== Challenge ==
Copy the data below, substituting "Screen size" for every instance of "Screen dimensions" and leaving everything else unchanged.

== Source records ==
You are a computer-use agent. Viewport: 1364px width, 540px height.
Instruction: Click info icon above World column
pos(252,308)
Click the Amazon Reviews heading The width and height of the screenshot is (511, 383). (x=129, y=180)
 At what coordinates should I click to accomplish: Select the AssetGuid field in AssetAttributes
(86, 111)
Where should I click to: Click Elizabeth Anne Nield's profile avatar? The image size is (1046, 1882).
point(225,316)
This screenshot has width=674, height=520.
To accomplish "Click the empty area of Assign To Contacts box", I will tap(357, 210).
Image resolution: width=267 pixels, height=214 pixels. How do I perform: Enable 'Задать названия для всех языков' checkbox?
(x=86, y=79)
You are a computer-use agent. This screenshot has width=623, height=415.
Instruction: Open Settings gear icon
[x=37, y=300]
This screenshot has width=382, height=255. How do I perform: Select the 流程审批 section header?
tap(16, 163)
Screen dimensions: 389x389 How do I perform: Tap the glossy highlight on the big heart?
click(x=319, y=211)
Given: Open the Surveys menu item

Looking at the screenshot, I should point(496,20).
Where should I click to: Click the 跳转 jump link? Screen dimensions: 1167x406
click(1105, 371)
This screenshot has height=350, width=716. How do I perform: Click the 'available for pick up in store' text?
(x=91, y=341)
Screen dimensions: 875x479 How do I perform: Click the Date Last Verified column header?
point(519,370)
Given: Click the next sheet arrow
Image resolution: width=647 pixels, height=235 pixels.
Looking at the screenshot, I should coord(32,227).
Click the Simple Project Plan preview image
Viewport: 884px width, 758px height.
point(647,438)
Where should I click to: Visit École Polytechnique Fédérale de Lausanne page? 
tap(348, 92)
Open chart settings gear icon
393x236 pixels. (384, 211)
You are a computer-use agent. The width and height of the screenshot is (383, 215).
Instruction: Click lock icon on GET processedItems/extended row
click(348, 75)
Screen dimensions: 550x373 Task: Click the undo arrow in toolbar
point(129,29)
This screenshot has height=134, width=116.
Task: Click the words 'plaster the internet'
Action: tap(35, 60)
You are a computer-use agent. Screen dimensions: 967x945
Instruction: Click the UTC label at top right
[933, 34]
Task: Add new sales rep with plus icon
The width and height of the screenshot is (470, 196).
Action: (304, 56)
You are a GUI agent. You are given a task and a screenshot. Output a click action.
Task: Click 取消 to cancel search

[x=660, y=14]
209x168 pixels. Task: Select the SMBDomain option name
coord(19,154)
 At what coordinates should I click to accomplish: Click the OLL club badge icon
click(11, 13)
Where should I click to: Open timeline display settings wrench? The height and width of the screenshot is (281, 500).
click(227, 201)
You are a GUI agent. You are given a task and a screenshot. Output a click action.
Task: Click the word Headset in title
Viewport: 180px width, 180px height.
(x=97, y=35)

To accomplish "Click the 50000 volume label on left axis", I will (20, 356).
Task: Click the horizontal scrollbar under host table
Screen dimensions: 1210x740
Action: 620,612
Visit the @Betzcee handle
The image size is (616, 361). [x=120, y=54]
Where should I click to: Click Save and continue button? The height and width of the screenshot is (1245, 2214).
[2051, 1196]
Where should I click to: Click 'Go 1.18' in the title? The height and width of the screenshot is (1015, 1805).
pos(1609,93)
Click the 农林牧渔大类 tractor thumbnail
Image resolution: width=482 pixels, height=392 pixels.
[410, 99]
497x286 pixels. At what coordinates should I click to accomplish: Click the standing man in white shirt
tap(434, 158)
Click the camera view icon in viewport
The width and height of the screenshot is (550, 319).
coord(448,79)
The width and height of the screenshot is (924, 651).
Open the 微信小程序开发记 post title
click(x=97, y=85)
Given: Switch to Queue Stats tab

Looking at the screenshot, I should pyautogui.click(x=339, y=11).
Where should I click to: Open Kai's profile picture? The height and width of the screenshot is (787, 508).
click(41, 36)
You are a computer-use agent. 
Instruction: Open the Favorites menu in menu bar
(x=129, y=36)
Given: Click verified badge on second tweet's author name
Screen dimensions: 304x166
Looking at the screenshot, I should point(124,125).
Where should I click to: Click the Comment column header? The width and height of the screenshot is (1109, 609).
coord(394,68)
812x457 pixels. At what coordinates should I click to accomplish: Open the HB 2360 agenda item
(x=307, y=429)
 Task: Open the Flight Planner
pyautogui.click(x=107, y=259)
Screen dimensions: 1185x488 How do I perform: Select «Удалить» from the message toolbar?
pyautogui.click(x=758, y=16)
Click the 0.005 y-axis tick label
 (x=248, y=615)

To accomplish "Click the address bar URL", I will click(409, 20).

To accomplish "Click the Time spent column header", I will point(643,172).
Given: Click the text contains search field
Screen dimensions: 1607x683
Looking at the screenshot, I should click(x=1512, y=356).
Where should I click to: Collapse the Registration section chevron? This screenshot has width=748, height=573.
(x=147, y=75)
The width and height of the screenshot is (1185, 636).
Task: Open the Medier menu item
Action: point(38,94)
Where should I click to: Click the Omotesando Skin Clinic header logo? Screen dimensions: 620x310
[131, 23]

== Written solution ==
You are a computer-use agent. Viewport: 1364px width, 540px height.
Instruction: Click info icon above World column
pos(252,308)
Click the Amazon Reviews heading The width and height of the screenshot is (511, 383). (x=129, y=180)
 At what coordinates should I click to accomplish: Select the AssetGuid field in AssetAttributes
(86, 111)
Where should I click to: Click Elizabeth Anne Nield's profile avatar? The image size is (1046, 1882).
point(225,316)
This screenshot has width=674, height=520.
To accomplish "Click the empty area of Assign To Contacts box", I will tap(357, 210).
Image resolution: width=267 pixels, height=214 pixels. How do I perform: Enable 'Задать названия для всех языков' checkbox?
(x=86, y=79)
You are a computer-use agent. This screenshot has width=623, height=415.
Instruction: Open Settings gear icon
[x=37, y=300]
This screenshot has width=382, height=255. How do I perform: Select the 流程审批 section header?
tap(16, 163)
Screen size: 389x389 How do I perform: Tap the glossy highlight on the big heart?
click(x=319, y=211)
Given: Open the Surveys menu item

Looking at the screenshot, I should point(496,20).
Where should I click to: Click the 跳转 jump link? Screen size: 1167x406
click(1105, 371)
This screenshot has height=350, width=716. How do I perform: Click the 'available for pick up in store' text?
(x=91, y=341)
Screen size: 875x479 How do I perform: Click the Date Last Verified column header?
point(519,370)
Given: Click the next sheet arrow
Image resolution: width=647 pixels, height=235 pixels.
Looking at the screenshot, I should coord(32,227).
Click the Simple Project Plan preview image
Viewport: 884px width, 758px height.
point(647,438)
Where should I click to: Visit École Polytechnique Fédérale de Lausanne page? 
tap(348, 92)
Open chart settings gear icon
393x236 pixels. (384, 211)
You are a computer-use agent. The width and height of the screenshot is (383, 215).
Instruction: Click lock icon on GET processedItems/extended row
click(348, 75)
Screen size: 550x373 Task: Click the undo arrow in toolbar
point(129,29)
This screenshot has height=134, width=116.
Task: Click the words 'plaster the internet'
Action: tap(35, 60)
You are a computer-use agent. Screen size: 967x945
Instruction: Click the UTC label at top right
[933, 34]
Task: Add new sales rep with plus icon
The width and height of the screenshot is (470, 196).
Action: (304, 56)
You are a GUI agent. You are given a task and a screenshot. Output a click action.
Task: Click 取消 to cancel search

[x=660, y=14]
209x168 pixels. Task: Select the SMBDomain option name
coord(19,154)
 At what coordinates should I click to accomplish: Click the OLL club badge icon
click(11, 13)
Where should I click to: Open timeline display settings wrench? The height and width of the screenshot is (281, 500).
click(227, 201)
You are a GUI agent. You are given a task and a screenshot. Output a click action.
Task: Click the word Headset in title
Viewport: 180px width, 180px height.
(x=97, y=35)

To accomplish "Click the 50000 volume label on left axis", I will (20, 356).
Task: Click the horizontal scrollbar under host table
Screen size: 1210x740
Action: 620,612
Visit the @Betzcee handle
The image size is (616, 361). [x=120, y=54]
Where should I click to: Click Save and continue button? The height and width of the screenshot is (1245, 2214).
[2051, 1196]
Where should I click to: Click 'Go 1.18' in the title? The height and width of the screenshot is (1015, 1805).
pos(1609,93)
Click the 农林牧渔大类 tractor thumbnail
Image resolution: width=482 pixels, height=392 pixels.
[410, 99]
497x286 pixels. At what coordinates should I click to accomplish: Click the standing man in white shirt
tap(434, 158)
Click the camera view icon in viewport
The width and height of the screenshot is (550, 319).
coord(448,79)
The width and height of the screenshot is (924, 651).
Open the 微信小程序开发记 post title
click(x=97, y=85)
Given: Switch to Queue Stats tab

Looking at the screenshot, I should pyautogui.click(x=339, y=11).
Where should I click to: Open Kai's profile picture? The height and width of the screenshot is (787, 508).
click(41, 36)
You are a computer-use agent. 
Instruction: Open the Favorites menu in menu bar
(x=129, y=36)
Given: Click verified badge on second tweet's author name
Screen size: 304x166
Looking at the screenshot, I should point(124,125).
Where should I click to: Click the Comment column header? The width and height of the screenshot is (1109, 609).
coord(394,68)
812x457 pixels. At what coordinates should I click to accomplish: Open the HB 2360 agenda item
(x=307, y=429)
 Task: Open the Flight Planner
pyautogui.click(x=107, y=259)
Screen size: 1185x488 How do I perform: Select «Удалить» from the message toolbar?
pyautogui.click(x=758, y=16)
Click the 0.005 y-axis tick label
 (x=248, y=615)

To accomplish "Click the address bar URL", I will click(409, 20).

To accomplish "Click the Time spent column header", I will point(643,172).
Given: Click the text contains search field
Screen size: 1607x683
Looking at the screenshot, I should click(x=1512, y=356).
Where should I click to: Collapse the Registration section chevron? This screenshot has width=748, height=573.
(x=147, y=75)
The width and height of the screenshot is (1185, 636).
Task: Open the Medier menu item
Action: point(38,94)
Where should I click to: Click the Omotesando Skin Clinic header logo? Screen size: 620x310
[131, 23]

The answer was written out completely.